26.02.2007

Vigil of the women from Srebrenica and Bosnia and the Society for Threatened Peoples

The Hague-International Court of Justice:

The vigil of the Society for Threatened Peoples with women of Srebrenica in front of the International Court of Justice in The Hague

on the Vigil of the women from Srebrenica and Bosnia and the Society for Threatened Peoples at The Hague on Monday, 26th February 2007 in front of the ICJ, International Court of Justice, Peace Palace, at the pronouncement of judgment of the case Bosnia-Herzegovina vs. Serbia-Montenegro

 

Serbia’s genocide in Bosnia 1992- 1995

 

The denial of genocide has a tradition in Europe of the 20th century. European governments and parties, courts, institutions and media and European intellectuals have often tabooed, covered up or ignored the mass extermination of Nazism and Stalinism. Never again, they said after the holocaust to which the Jews of Europe were sacrificed. Nevertheless Europe kept silent when Yugoslav troops and Serb militia carried out the genocide in Bosnia, which under the new term of the so-called "ethnic cleansing” entered the international genocide discussion. All these crimes were engineered from Belgrade with the aid of the Serb Ministry of the Interior, the secret service, the armaments companies and paramilitary organizations. In the meantime Serb criminals have been charged or sentenced.
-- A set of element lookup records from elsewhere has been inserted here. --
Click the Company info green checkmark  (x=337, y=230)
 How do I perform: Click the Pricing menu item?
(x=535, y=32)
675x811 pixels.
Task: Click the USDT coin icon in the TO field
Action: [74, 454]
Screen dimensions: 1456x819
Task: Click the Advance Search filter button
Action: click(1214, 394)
To the present day the two wanted main war criminals, Radovan Karadzic and Ratko Mladic, remain in hiding thanks to the support of the Serb authorities and Serb military.

 

Unforgotten are those many personalities from all over the world who have raised their voices for the persecuted Bosnians and supported them with publicity, in politics and in humanitarian terms. Marek Edelman, the last surviving commander of the resistance fighters in the Warsaw Ghetto, said bitterly: ”Europe has learned nothing from the holocaust, Bosnia is a posthumous victory for Hitler”. In similar vein has been the protest of Alain Finkielkraut, Bernhard-Henry Lévy, André Glucksman, Simon Wiesenthal, Elie Wiesel, Susan Sonntag, Ignaz Bubis and the Presidents of the American Jewish Congress Kahn and Siegmann, Christian Schwarz-Schilling, Freimut Duve, Daniel Cohn-Bendit, Roy Gutman and many others.

 

Simon Wiesenthal found himself with the war crimes in Bosnia reminded of "parts of the holocaust”. Wiesenthal himself organized a conference on Bosnia in New York. He was, together with Rita Süssmuth, patron of the large international congress in Bonn in September 1995 on the genocide in Bosnia, which was organized with 150 experts from four continents of the Society for Threatened Peoples, together with the Institute for the Research of Crimes Against Humanity and International Law(Sarajevo) and the Malayan Human Rights Group for Bosnia.

 

Briefly sketched below are the criminal methods of this unique genocide in Europe since the Second World War. We honour all the victims, 90% of whom were Bosniaks (Muslims), but likewise unforgotten are the victims of the Croat, Serb, Jewish and Roma nationalities of Bosnia:

 

1. Setting up of over one hundred concentration and internment camps and the imprisonment of more than 200,000 civilians.

2. Murder of about 30,000 prisoners in camps like Omarska, Manjaca, Keratem, Trnopolje, Luka Brcko, Susica and Foca

3. Rape of about 30,000 women and the setting up of rape camps.

4. Systematic arrest and murder of members of the academic and political elites.

5. Flight and expulsion of about 2.5 million Bosnians and their dispersal over four continents.

6. Encirclement, starvation and shelling of 500,000 Bosnians, of so-called UN safe zones for four years (Sarajevo, Gorazde, Srebrenica, Zepa and Bihac).

7. Killing of over 11,000 inhabitants of the city of Sarajevo, among them 1,500 children.

8. Massacres and mass executions in many municipalities and towns, in north, west and east Bosnia (Posavina, the areas around Prijedor and Podrinje).

9. Murder of 8,350 boys and men in Srebrenica

10. Disposal of the murdered in over 500 mass graves in all occupied areas without any indication of the identity of the victims.

11. Planned destruction of hundreds of villages and estates.

12. Total destruction of the material Islamic and to a large extent also of the Catholic cultures, such as some 1,300 mosques and approximately 500 Catholic churches.

13. Search for about 15,000 still missed and the identification and exhumation of the remains.

 

Responsible for this text: Tilman Zülch, author of various publications on the Bosnian war, among them being the first ever book on the genocide ("Ethnic cleansing – Genocide for Greater Serbia” Luchterhand, January 1993, Sarajevo 1995). Zülch is an honorary member of the Association of Bosnian women held in concentration camps, holder of the Silver Lily of the Bosnian Governmental Committee, holder of the "Srebrenica Award Against Genocide” bestowed by the three associations of mothers of Srebrenica and of the "Sloboda” (Freedom) Prize of the Anti-War Centre in Sarajevo.